(Beginning of Data for processing)

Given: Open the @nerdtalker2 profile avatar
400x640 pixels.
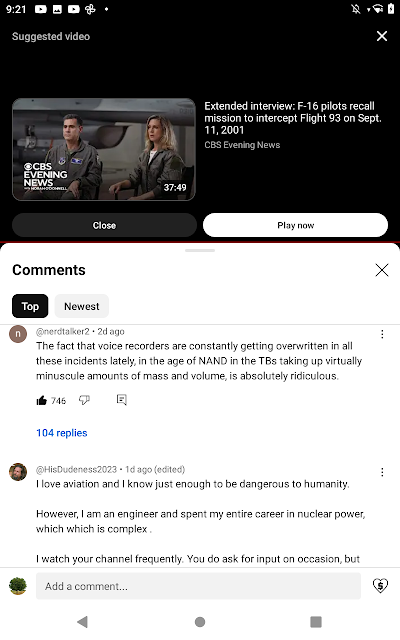Looking at the screenshot, I should [18, 334].
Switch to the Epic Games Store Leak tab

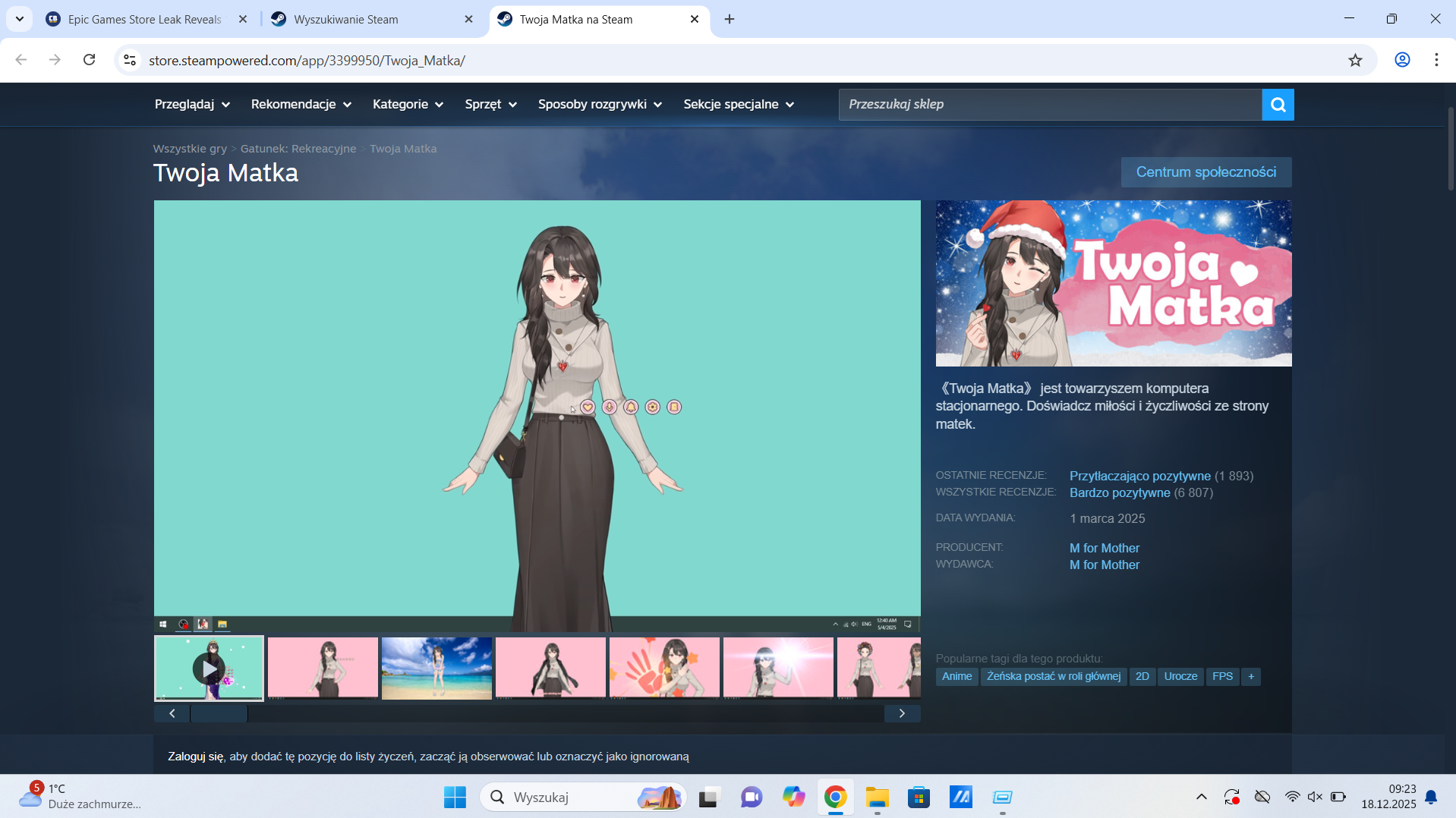coord(144,20)
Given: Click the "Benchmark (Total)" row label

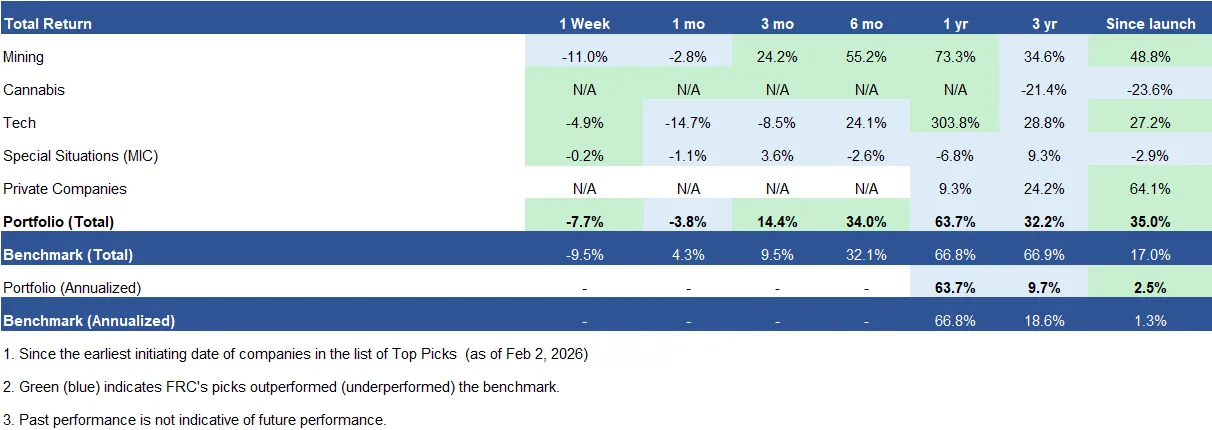Looking at the screenshot, I should coord(68,255).
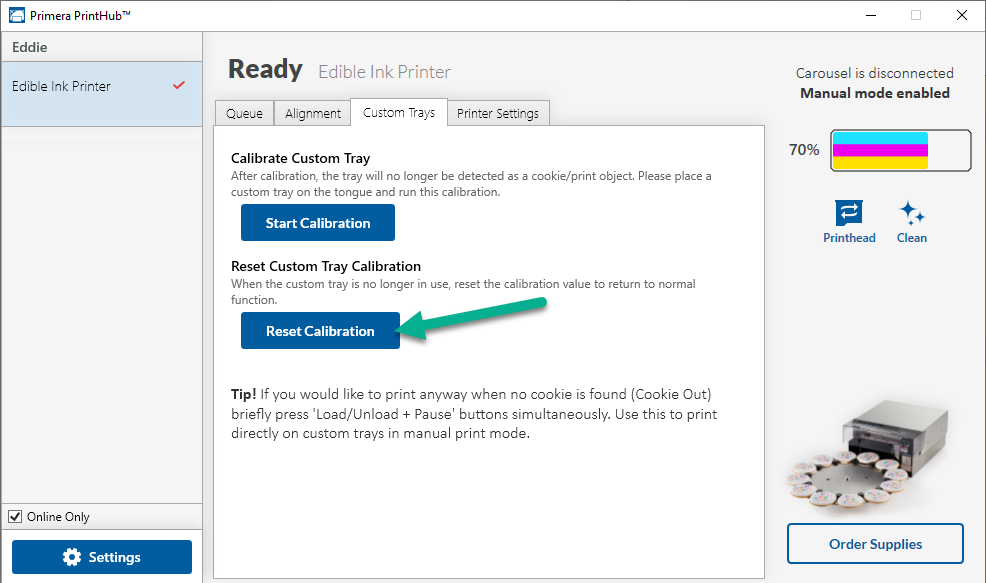Uncheck the Online Only checkbox
The height and width of the screenshot is (583, 986).
pyautogui.click(x=15, y=516)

(End of Data for processing)

• _Work required_: The answer must be the listing above, restated word for word, with no images in it.

• _Task result_:
Given: Open the @nerdtalker2 profile avatar
400x640 pixels.
Looking at the screenshot, I should [18, 334].
Switch to the Epic Games Store Leak tab

coord(144,20)
Given: Click the "Benchmark (Total)" row label

Looking at the screenshot, I should coord(68,255).
Uncheck the Online Only checkbox
The height and width of the screenshot is (583, 986).
pyautogui.click(x=15, y=516)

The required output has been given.